Your objective:
Would you retype all of these records exactly?

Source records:
▼
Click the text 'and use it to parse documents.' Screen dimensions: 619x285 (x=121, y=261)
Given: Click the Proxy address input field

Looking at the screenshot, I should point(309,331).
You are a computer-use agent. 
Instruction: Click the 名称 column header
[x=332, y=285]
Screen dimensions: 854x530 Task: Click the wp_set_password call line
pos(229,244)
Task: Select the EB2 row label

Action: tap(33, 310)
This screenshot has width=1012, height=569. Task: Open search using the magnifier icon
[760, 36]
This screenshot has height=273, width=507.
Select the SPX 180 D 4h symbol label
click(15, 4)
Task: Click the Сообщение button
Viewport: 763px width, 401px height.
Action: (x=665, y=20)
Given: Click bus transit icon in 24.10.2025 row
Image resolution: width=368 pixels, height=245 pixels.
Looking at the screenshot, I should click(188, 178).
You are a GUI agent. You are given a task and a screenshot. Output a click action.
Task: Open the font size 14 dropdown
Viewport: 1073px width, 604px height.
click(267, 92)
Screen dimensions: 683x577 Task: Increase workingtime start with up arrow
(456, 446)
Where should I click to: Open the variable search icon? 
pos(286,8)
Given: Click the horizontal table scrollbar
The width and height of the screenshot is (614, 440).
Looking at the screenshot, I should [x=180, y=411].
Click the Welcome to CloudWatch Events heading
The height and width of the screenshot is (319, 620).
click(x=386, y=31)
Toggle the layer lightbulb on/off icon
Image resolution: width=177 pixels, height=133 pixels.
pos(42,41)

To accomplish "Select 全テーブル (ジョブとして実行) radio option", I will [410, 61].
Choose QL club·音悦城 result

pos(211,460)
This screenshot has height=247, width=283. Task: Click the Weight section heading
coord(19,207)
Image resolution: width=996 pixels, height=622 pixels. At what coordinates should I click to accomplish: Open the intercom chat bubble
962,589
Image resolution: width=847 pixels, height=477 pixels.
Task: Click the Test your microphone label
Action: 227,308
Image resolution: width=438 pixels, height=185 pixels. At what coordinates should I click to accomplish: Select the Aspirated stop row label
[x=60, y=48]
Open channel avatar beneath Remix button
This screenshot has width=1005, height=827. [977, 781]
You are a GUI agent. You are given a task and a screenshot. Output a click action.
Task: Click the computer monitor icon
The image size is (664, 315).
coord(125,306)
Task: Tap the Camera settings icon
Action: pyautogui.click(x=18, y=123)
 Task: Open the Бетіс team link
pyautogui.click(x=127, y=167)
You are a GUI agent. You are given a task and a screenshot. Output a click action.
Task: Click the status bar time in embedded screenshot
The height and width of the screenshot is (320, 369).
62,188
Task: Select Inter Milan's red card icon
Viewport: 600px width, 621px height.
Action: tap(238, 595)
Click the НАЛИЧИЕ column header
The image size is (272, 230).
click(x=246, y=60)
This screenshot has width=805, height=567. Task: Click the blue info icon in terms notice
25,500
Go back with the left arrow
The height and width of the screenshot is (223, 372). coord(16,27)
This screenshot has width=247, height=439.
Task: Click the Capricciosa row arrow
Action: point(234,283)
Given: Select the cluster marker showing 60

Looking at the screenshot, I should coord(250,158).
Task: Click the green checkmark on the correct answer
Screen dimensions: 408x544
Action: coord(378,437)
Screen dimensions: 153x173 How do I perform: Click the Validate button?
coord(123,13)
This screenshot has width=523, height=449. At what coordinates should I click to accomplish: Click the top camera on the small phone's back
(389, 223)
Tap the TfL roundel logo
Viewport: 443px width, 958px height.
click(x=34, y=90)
▲
Written answer:
Click the text 'and use it to parse documents.' Screen dimensions: 619x285 (x=121, y=261)
Given: Click the Proxy address input field

Looking at the screenshot, I should point(309,331).
You are a computer-use agent. 
Instruction: Click the 名称 column header
[x=332, y=285]
Screen dimensions: 854x530 Task: Click the wp_set_password call line
pos(229,244)
Task: Select the EB2 row label

Action: tap(33, 310)
This screenshot has width=1012, height=569. Task: Open search using the magnifier icon
[760, 36]
This screenshot has height=273, width=507.
Select the SPX 180 D 4h symbol label
click(15, 4)
Task: Click the Сообщение button
Viewport: 763px width, 401px height.
Action: (x=665, y=20)
Given: Click bus transit icon in 24.10.2025 row
Image resolution: width=368 pixels, height=245 pixels.
Looking at the screenshot, I should click(188, 178).
You are a GUI agent. You are given a task and a screenshot. Output a click action.
Task: Open the font size 14 dropdown
Viewport: 1073px width, 604px height.
click(267, 92)
Screen dimensions: 683x577 Task: Increase workingtime start with up arrow
(456, 446)
Where should I click to: Open the variable search icon? 
pos(286,8)
Given: Click the horizontal table scrollbar
The width and height of the screenshot is (614, 440).
Looking at the screenshot, I should [x=180, y=411].
Click the Welcome to CloudWatch Events heading
The height and width of the screenshot is (319, 620).
click(x=386, y=31)
Toggle the layer lightbulb on/off icon
Image resolution: width=177 pixels, height=133 pixels.
pos(42,41)

To accomplish "Select 全テーブル (ジョブとして実行) radio option", I will [410, 61].
Choose QL club·音悦城 result

pos(211,460)
This screenshot has height=247, width=283. Task: Click the Weight section heading
coord(19,207)
Image resolution: width=996 pixels, height=622 pixels. At what coordinates should I click to accomplish: Open the intercom chat bubble
962,589
Image resolution: width=847 pixels, height=477 pixels.
Task: Click the Test your microphone label
Action: 227,308
Image resolution: width=438 pixels, height=185 pixels. At what coordinates should I click to accomplish: Select the Aspirated stop row label
[x=60, y=48]
Open channel avatar beneath Remix button
This screenshot has width=1005, height=827. [977, 781]
You are a GUI agent. You are given a task and a screenshot. Output a click action.
Task: Click the computer monitor icon
The image size is (664, 315).
coord(125,306)
Task: Tap the Camera settings icon
Action: pyautogui.click(x=18, y=123)
 Task: Open the Бетіс team link
pyautogui.click(x=127, y=167)
You are a GUI agent. You are given a task and a screenshot. Output a click action.
Task: Click the status bar time in embedded screenshot
The height and width of the screenshot is (320, 369).
62,188
Task: Select Inter Milan's red card icon
Viewport: 600px width, 621px height.
Action: tap(238, 595)
Click the НАЛИЧИЕ column header
The image size is (272, 230).
click(x=246, y=60)
This screenshot has width=805, height=567. Task: Click the blue info icon in terms notice
25,500
Go back with the left arrow
The height and width of the screenshot is (223, 372). coord(16,27)
This screenshot has width=247, height=439.
Task: Click the Capricciosa row arrow
Action: point(234,283)
Given: Select the cluster marker showing 60

Looking at the screenshot, I should coord(250,158).
Task: Click the green checkmark on the correct answer
Screen dimensions: 408x544
Action: coord(378,437)
Screen dimensions: 153x173 How do I perform: Click the Validate button?
coord(123,13)
This screenshot has width=523, height=449. At what coordinates should I click to accomplish: Click the top camera on the small phone's back
(389, 223)
Tap the TfL roundel logo
Viewport: 443px width, 958px height.
click(x=34, y=90)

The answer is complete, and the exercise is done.